- _WHAT IS REQUIRED_
Every entry needs to be duplicated exactly.

- _RECORDS_
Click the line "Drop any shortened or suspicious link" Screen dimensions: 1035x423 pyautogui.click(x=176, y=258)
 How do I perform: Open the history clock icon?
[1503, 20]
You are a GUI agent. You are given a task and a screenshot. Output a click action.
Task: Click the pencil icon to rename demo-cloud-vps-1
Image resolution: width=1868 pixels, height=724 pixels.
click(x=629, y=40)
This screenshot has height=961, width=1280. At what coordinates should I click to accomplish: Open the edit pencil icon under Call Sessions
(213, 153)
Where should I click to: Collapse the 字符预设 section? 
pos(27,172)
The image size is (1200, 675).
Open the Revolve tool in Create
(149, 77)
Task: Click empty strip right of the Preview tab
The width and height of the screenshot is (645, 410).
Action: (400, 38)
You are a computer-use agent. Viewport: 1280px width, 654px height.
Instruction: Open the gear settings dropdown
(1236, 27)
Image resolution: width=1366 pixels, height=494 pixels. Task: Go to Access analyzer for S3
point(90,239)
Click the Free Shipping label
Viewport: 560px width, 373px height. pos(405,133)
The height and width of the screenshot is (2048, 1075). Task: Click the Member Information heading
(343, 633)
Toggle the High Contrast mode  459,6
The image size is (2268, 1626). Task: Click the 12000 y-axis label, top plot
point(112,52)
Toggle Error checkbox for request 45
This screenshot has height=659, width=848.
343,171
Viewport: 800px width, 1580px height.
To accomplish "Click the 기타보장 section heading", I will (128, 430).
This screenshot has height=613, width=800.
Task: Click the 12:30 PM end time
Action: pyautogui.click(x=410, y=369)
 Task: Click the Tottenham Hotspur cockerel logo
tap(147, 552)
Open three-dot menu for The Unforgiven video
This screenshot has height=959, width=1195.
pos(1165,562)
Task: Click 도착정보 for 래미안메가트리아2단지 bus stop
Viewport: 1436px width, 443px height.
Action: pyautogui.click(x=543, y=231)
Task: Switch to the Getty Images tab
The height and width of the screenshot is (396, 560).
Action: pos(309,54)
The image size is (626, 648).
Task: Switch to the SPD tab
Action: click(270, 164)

- _ANSWER TO THIS PROBLEM_
Click the line "Drop any shortened or suspicious link" Screen dimensions: 1035x423 pyautogui.click(x=176, y=258)
 How do I perform: Open the history clock icon?
[1503, 20]
You are a GUI agent. You are given a task and a screenshot. Output a click action.
Task: Click the pencil icon to rename demo-cloud-vps-1
Image resolution: width=1868 pixels, height=724 pixels.
click(x=629, y=40)
This screenshot has height=961, width=1280. At what coordinates should I click to accomplish: Open the edit pencil icon under Call Sessions
(213, 153)
Where should I click to: Collapse the 字符预设 section? 
pos(27,172)
The image size is (1200, 675).
Open the Revolve tool in Create
(149, 77)
Task: Click empty strip right of the Preview tab
The width and height of the screenshot is (645, 410).
Action: (400, 38)
You are a computer-use agent. Viewport: 1280px width, 654px height.
Instruction: Open the gear settings dropdown
(1236, 27)
Image resolution: width=1366 pixels, height=494 pixels. Task: Go to Access analyzer for S3
point(90,239)
Click the Free Shipping label
Viewport: 560px width, 373px height. pos(405,133)
The height and width of the screenshot is (2048, 1075). Task: Click the Member Information heading
(343, 633)
Toggle the High Contrast mode  459,6
The image size is (2268, 1626). Task: Click the 12000 y-axis label, top plot
point(112,52)
Toggle Error checkbox for request 45
This screenshot has height=659, width=848.
343,171
Viewport: 800px width, 1580px height.
To accomplish "Click the 기타보장 section heading", I will (128, 430).
This screenshot has height=613, width=800.
Task: Click the 12:30 PM end time
Action: pyautogui.click(x=410, y=369)
 Task: Click the Tottenham Hotspur cockerel logo
tap(147, 552)
Open three-dot menu for The Unforgiven video
This screenshot has height=959, width=1195.
pos(1165,562)
Task: Click 도착정보 for 래미안메가트리아2단지 bus stop
Viewport: 1436px width, 443px height.
Action: pyautogui.click(x=543, y=231)
Task: Switch to the Getty Images tab
The height and width of the screenshot is (396, 560).
Action: pos(309,54)
The image size is (626, 648).
Task: Switch to the SPD tab
Action: click(270, 164)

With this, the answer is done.